Code Division Multiple Access (CDMA)

CDMA is a spread spectrum technology used in 2G and 3G communication systems. It is used in ultra-high frequency (UHF) cellular telephone systems in the 800 MHz and 1.9 GHz bands. It is a multiplexing technique that allows several signals to share a transmission channel – optimizes the use of available bandwidth. Transmissions from different stations occupy the entire frequency band at the same time.

Different codes are used to produce the transmitted signals and to distinguish them. The code used by one station is orthogonal to the codes used by other stations. Two vectors are orthogonal if their inner product is 0. Example: Let’s say we have two vectors: (1, 2, 3) and (2, 2, -2). The product of the two vectors is (1, 2, 3) * (2, 2, -2) = 2 + 4 + (-6) = 0. Therefore, they're orthogonal to each other.

A spread spectrum technique spreads the bandwidth needed to transmit data. Assume that user data is generated at R bps. Each station is assigned a unique binary pseudorandom sequence, also known as the chip values. Each bit of user data is transformed into G bits by multiplying the user bit value by G chip values. The result is a sequence that appears to be random.

The spreading factor G is selected so that the transmitted signal occupies the entire frequency band of the medium. A chip is one bit of a direct sequence spread spectrum code. A chip rate of a code is the number of bits per second (chips per second) at which the code is transmitted/received. The sequence G chip values are (c1, c2, c3,… cG), where ci takes a value of either +1 or -1. The -1 symbol represents bit 0 while +1 represents bit 1.

When a station wants to transmit -1, it multiplies the -1 value by the sequence of G chip values. The resulting value is the signal transmitted to the receiver. When the signal arrives at the receiver, it is multiplied by G again and the resulting products are added. If the signal is received correctly, the resulting output correlator is either +G or -G.
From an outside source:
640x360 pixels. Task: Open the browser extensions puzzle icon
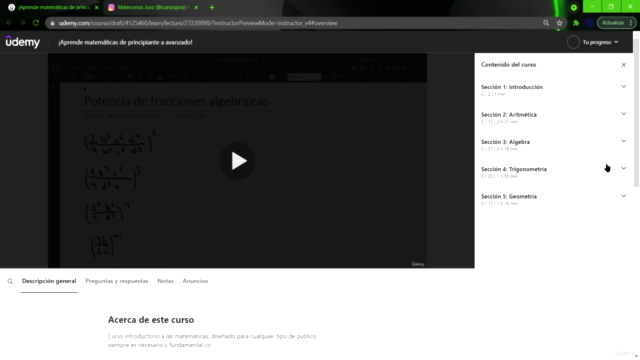[576, 23]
Let’s say station A and station B use spreading sequences that are orthogonal to each other. Assume that G = 4 and the spreading sequence of stations A and B are (+1, -1, -1, +1) and (+1, -1, +1, -1), respectively.

Let’s say station A wants to transmit -1 (bit 0). It multiplies the symbol it wants to transmit by its spreading sequence, -1 * (+1, -1, -1, +1) = (-1, +1, +1, -1). The resulting symbol is transmitted to the receiver.
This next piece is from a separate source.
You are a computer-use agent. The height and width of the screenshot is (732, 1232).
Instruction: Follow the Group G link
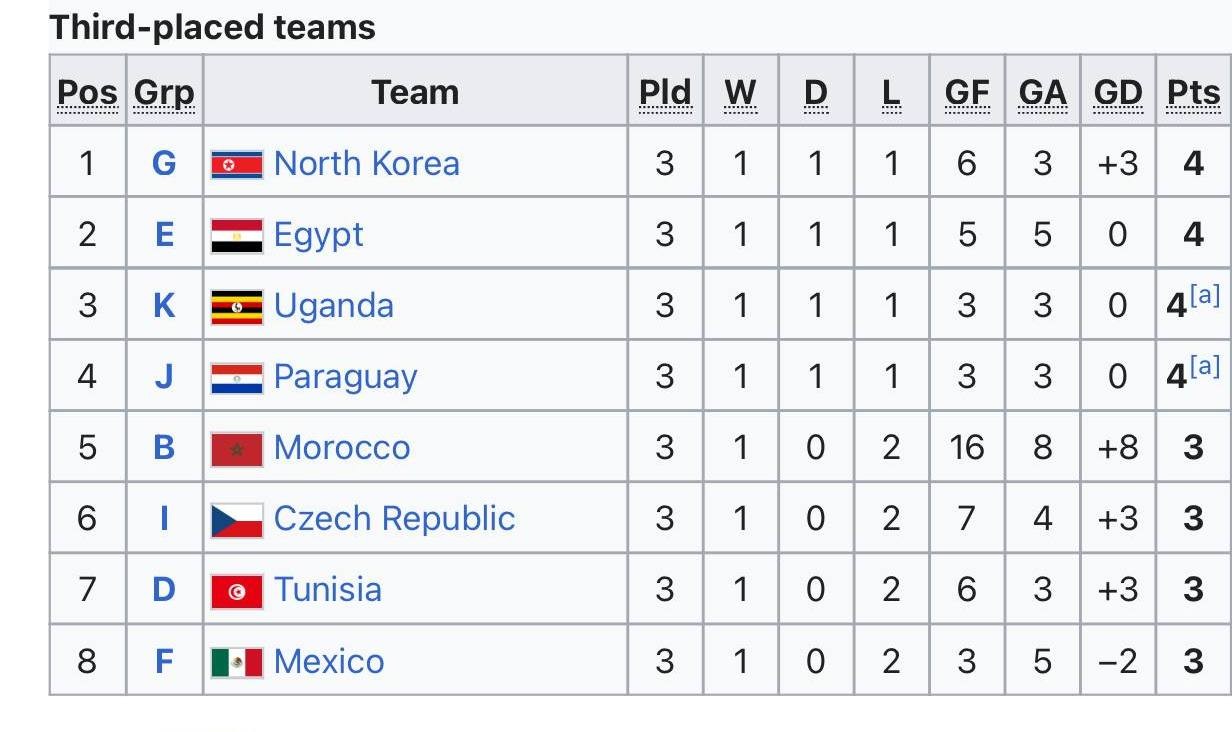coord(164,163)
When the receiver receives the signal, it calculates the product of the signal it receives with station A’s spreading sequence. (-1, +1, +1, -1) * (+1, -1, -1, +1) = (-1, -1, -1, -1) = -4 = -G. The result of the calculation, i.e. -G, tells the receiver that it has decoded the signal correctly and that the received symbol is -1 (bit 0).
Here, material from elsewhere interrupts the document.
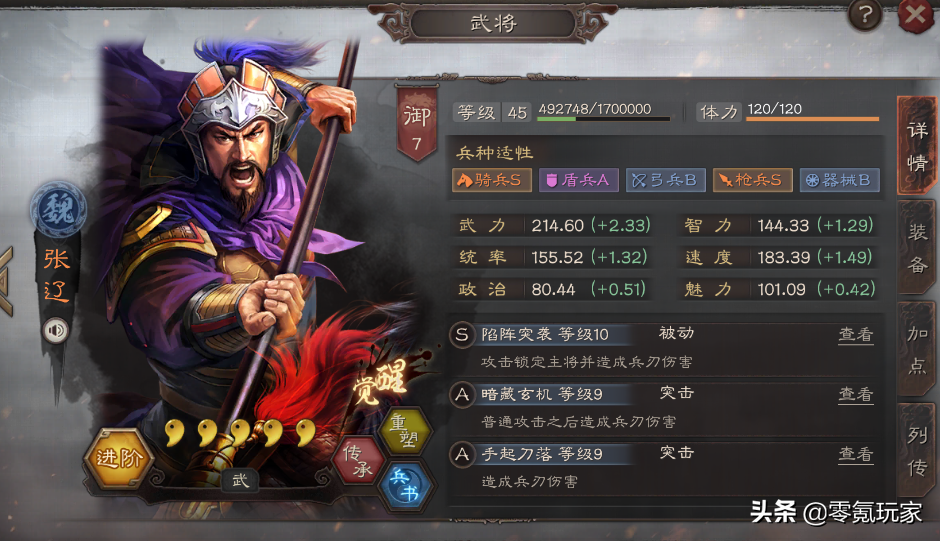Select the 弓兵B troop badge
940x541 pixels.
pyautogui.click(x=665, y=180)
If station A transmits +1, the result of the calculation should yield +4 = +G, which tells the receiver that the transmitted value is +1 (bit 1).

If station B receives the signal and tries the decode it using its spreading sequence, the result is (-1, +1, +1, -1) * (+1, -1, +1, -1) = -1 -1 +1 +1 = 0. Station B is unable to determine whether the received symbol is +1 or -1.

Only a transmitter and receivers with knowledge of the correct spreading sequence would be able to decode a received signal correctly.